Ce blogue déménage donc à la nouvelle adresse suivante : approchesdelideal.wordpress.com

J'y serai sûrement aussi rare et aussi erratique, mais encore plus avide, souhaitons-le.

À bientôt,
Jacinthe

15 mars 2015

Se ressaisir

Toutes les illusions que nous avons à propos d'une certaine "nature" de ce que nous serions, d'un certain "je suis…", ne sont, tout le monde le sait et je viens de nous le redire, qu'illusions.

À travers le temps et les paroles des autres, nous cherchons à nous conforter dans une sorte de personnage qu'il est rassurant de nous figurer - "gnaaaa, je ne suis pas comme ça, moi, je suis plutôt…" -, mais tous ces instantanés ne captent qu'un moment de notre vie et ne sont jamais à la hauteur du tas de contradictions, d'incohérences et de furies que nous sommes. Parce que la vérité n'est pas comme la fiction : on ne se doit rien, et on va souvent bien au-delà, ou en-deça, de ce que les faits nous commanderaient. Heureusement.  Mais on l'oublie souvent. Et ça peut nuire autant que ça peut aider.

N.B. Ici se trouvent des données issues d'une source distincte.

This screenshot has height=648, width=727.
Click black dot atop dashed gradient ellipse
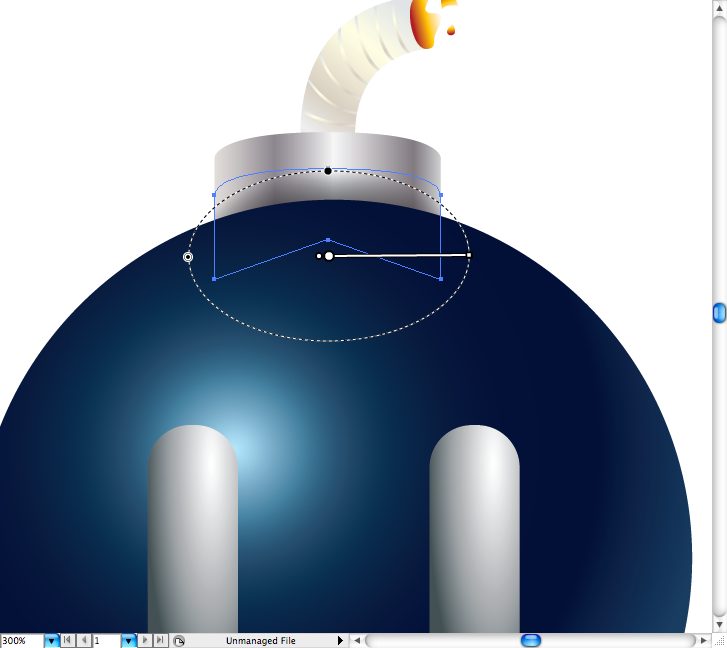click(x=328, y=171)
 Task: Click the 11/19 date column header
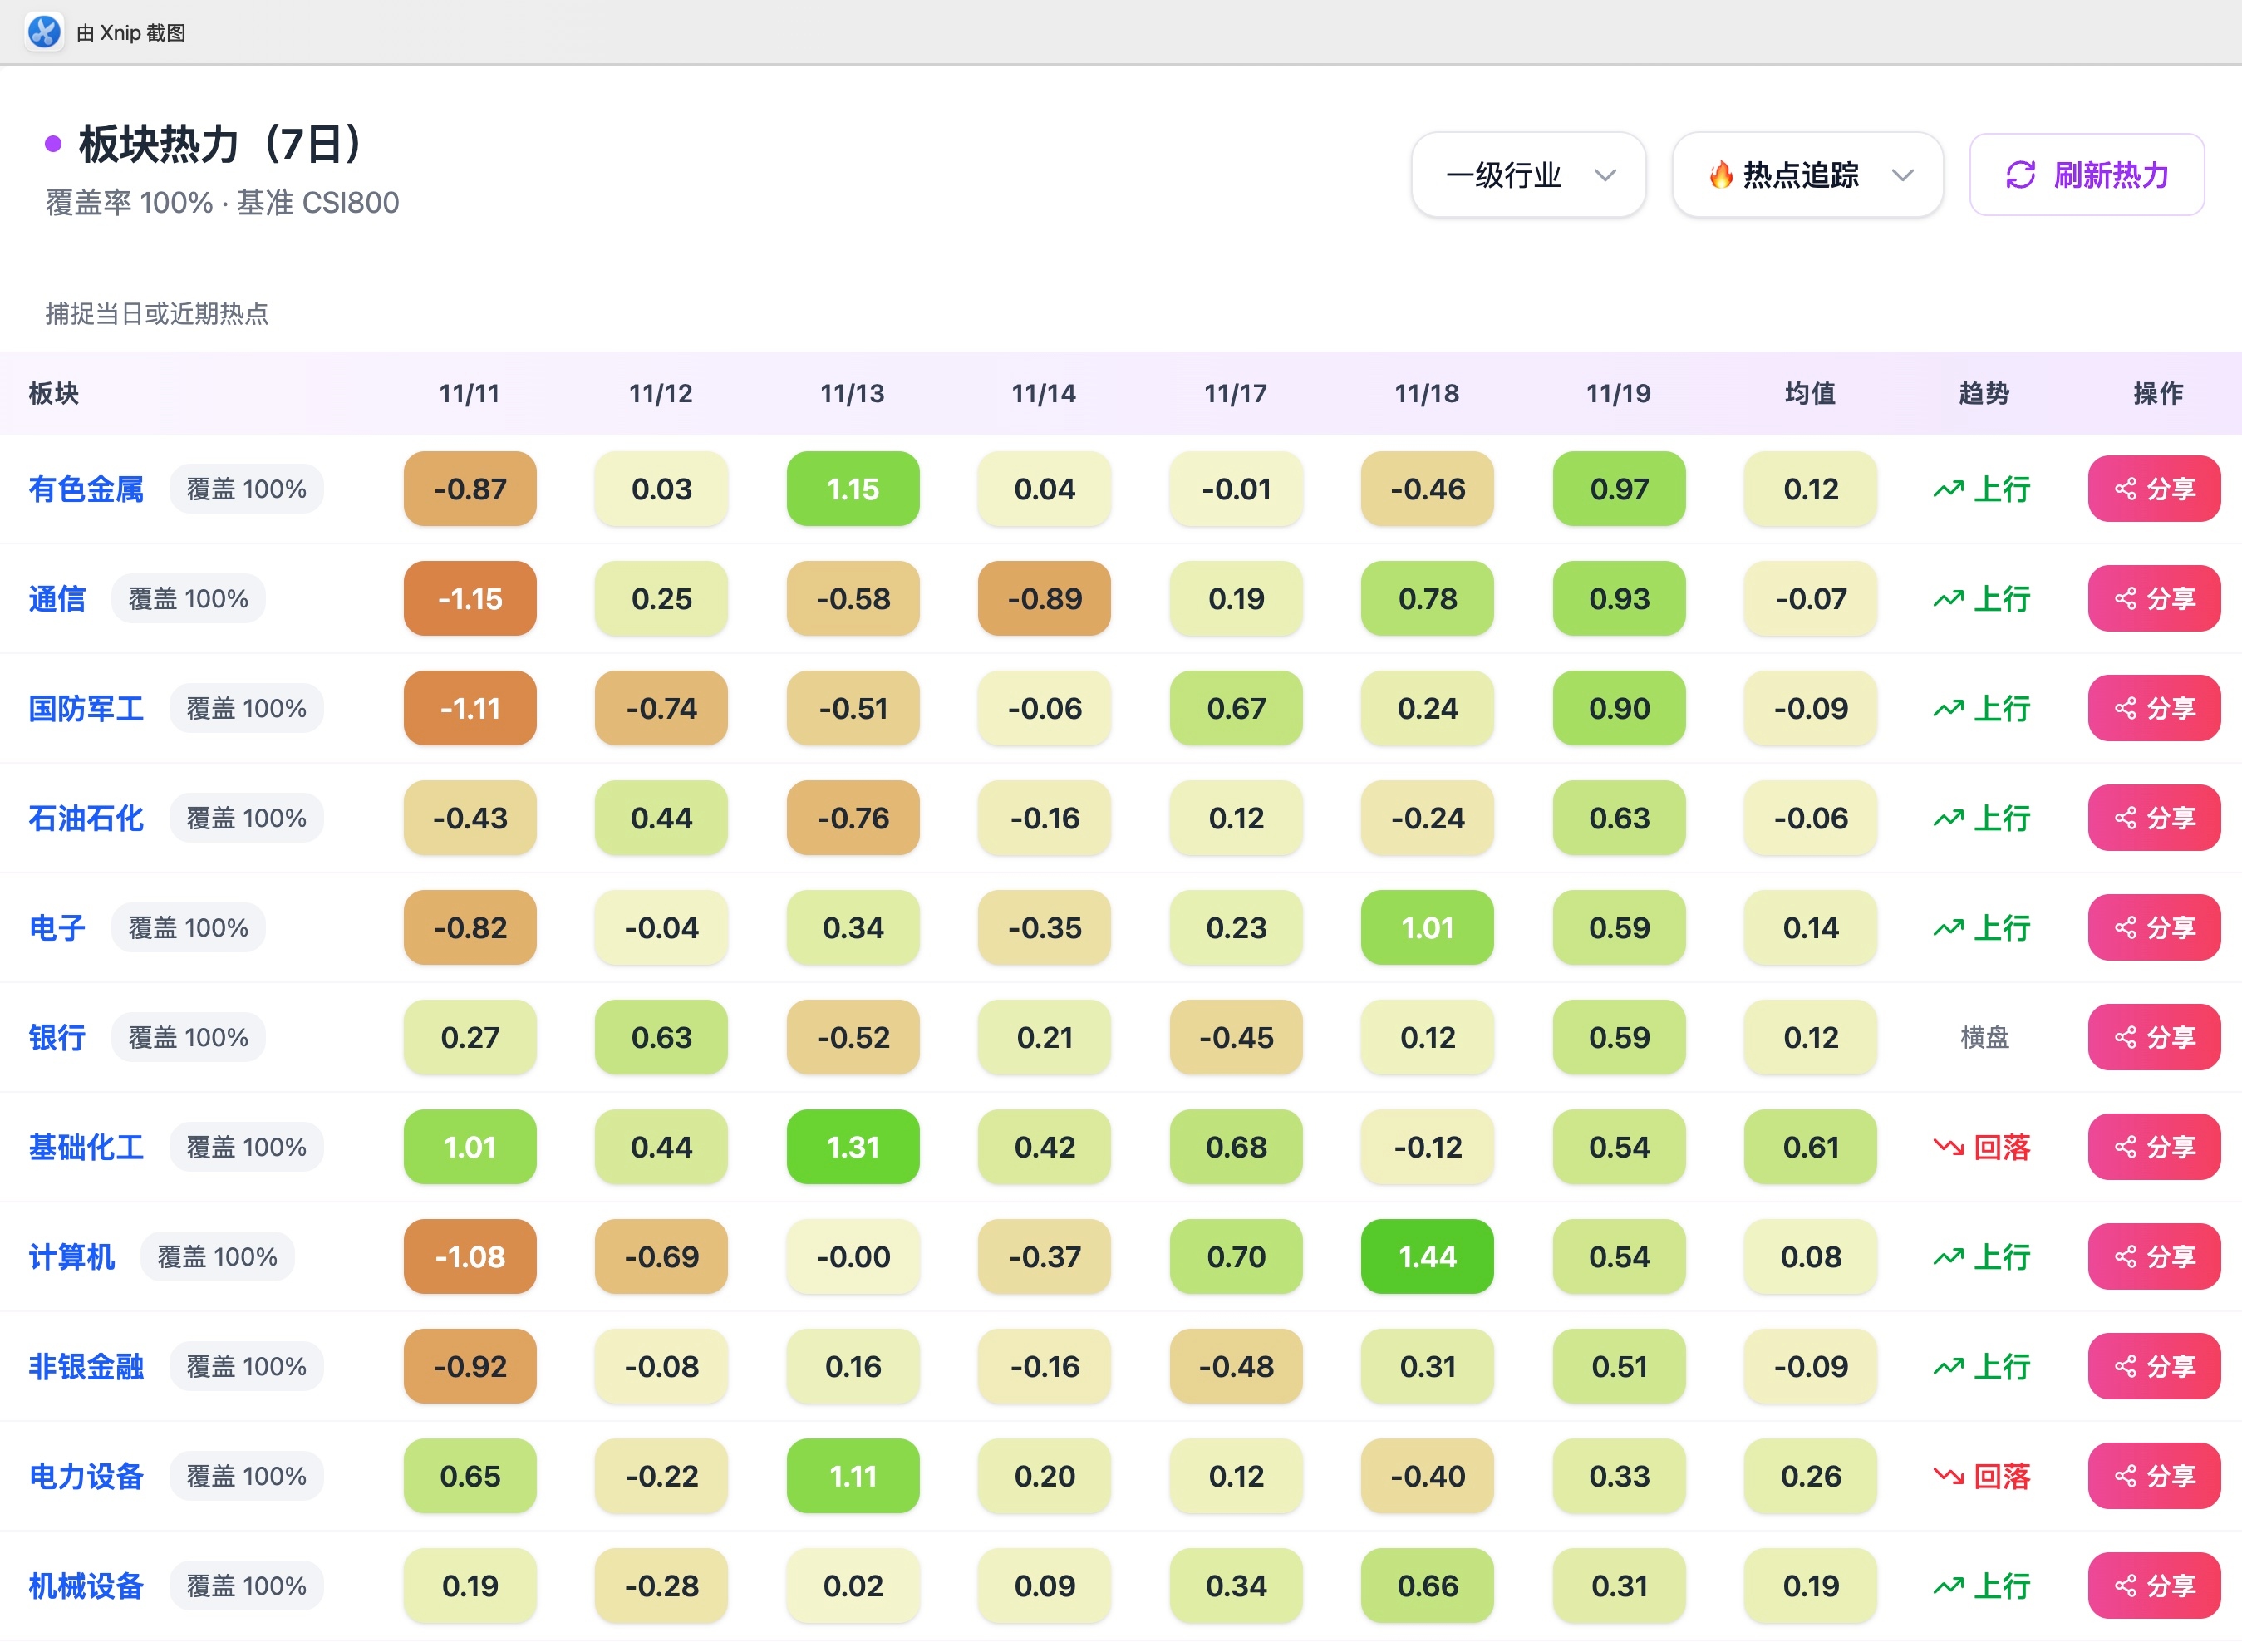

Nous ne sommes jamais qu'une chose. Les écrivains ne sont pas … - toutes ces questions vaines sur ce que sont les écrivains me font bien rire, d'ailleurs, qui cherchent à faire de tous les écrivains des incarnations d'une essence qui les aurait dépassés - et les êtres humains non plus. Mes plus grandes méditations ont en commun de toutes m'avoir confrontée de visu (!) à combien cette construction que j'avais érigée ne valait rien, ne captait rien. Elles me montrent toutes graphiquement - je le vois - combien je suis perméable au monde autour et combien la frontière entre le monde et moi n'est rien au fond, qu'un souffle, une vibration. Cinq minutes de méditation nous le confirment : nous ne sommes jamais à un seul endroit à la fois sauf dans un corps poreux, ouvert et pétri par tout ce qui traîne autour.

Je sais tout ça. Pourtant, quand je ne vais pas bien, quand je suis épuisée, angoissée, fragile, je retourne vite voir ces définitions de moi-même qui m'ont rassurée ou déçue à travers les années.  Pour me prémunir contre la vie, la vraie, que je vis dans ces moments-là comme une attaque, je me donne l'illusion d'une certaine contenance - je suis ceci, cela, j'ai un corps solide qui bouge et qu'on peut voir, juste là - et je n'accepte d'entrer en dialogue avec le monde extérieur - comme si vraiment j'en étais distincte - qu'après m'être longuement préparée. Je me ramasse, je me rapièce, je me conte toutes les histoires que je dois me conter pour alors pouvoir m'imaginer, bien pleine, bien réelle, comme un personnage de bande dessinée que je me serais conçu sur mesure, une silhouette raturée et noire, au bord d'un mur vite crayonné. (Je dois avoir un rempart, même bien tangible, même avérée.)

Et alors, chaque fois, quand je me retrouve devant le monde réel - un groupe, un autobus, mon amoureux -, je suis encore moins solide que je ne l'aurais été si je ne m'étais pas tant préparée. Chaque fois, les assauts, les pics ou juste les mains tendues que la réalité me propose déboitent d'un seul coup le personnage que je m'étais créé, et compliquent d'autant ma capacité à être présente à ce que l'expérience a à me proposer. Cette construction que je m'étais plue à faire exister, je le vois, je le sais, n'est alors rien d'autre qu'un obstacle de plus entre moi et le réel, et se défait sous mes yeux. C'est immatériel, mais visible. Je me défais au lieu de répondre, parce que j'avais mis trop de temps à me construire. Bêtement.

Je me donne bien du mal pour me donner un corps, mais au fond ce corps même ne sait pas être présent au monde sans en être de part en part traversé. Pour apprendre à communiquer, il faut peut-être d'abord renoncer à se sentir debout. Rien n'est tout droit, ou tout mou, qui fait bouger la vie en nous.

Quand je ne vais pas bien je l'oublie et je me dresse, illusoire. Et dans ces moments-là la tentation de créer des personnages est trop vive pour que je ne lui résiste pas. Les personnages qui m'ont habitée le plus longtemps n'étaient pas pleins, pas cohérents, pas uns devant un monde multiple. Ils savaient mieux que moi combien leur solidité était fausse, photographique. Je veux résister à la tentation de faire de mes "personnages" quelque chose comme une silhouette dessinée clairement. Les bons personnages ne sont rien, sauf en brouillon, inachevés.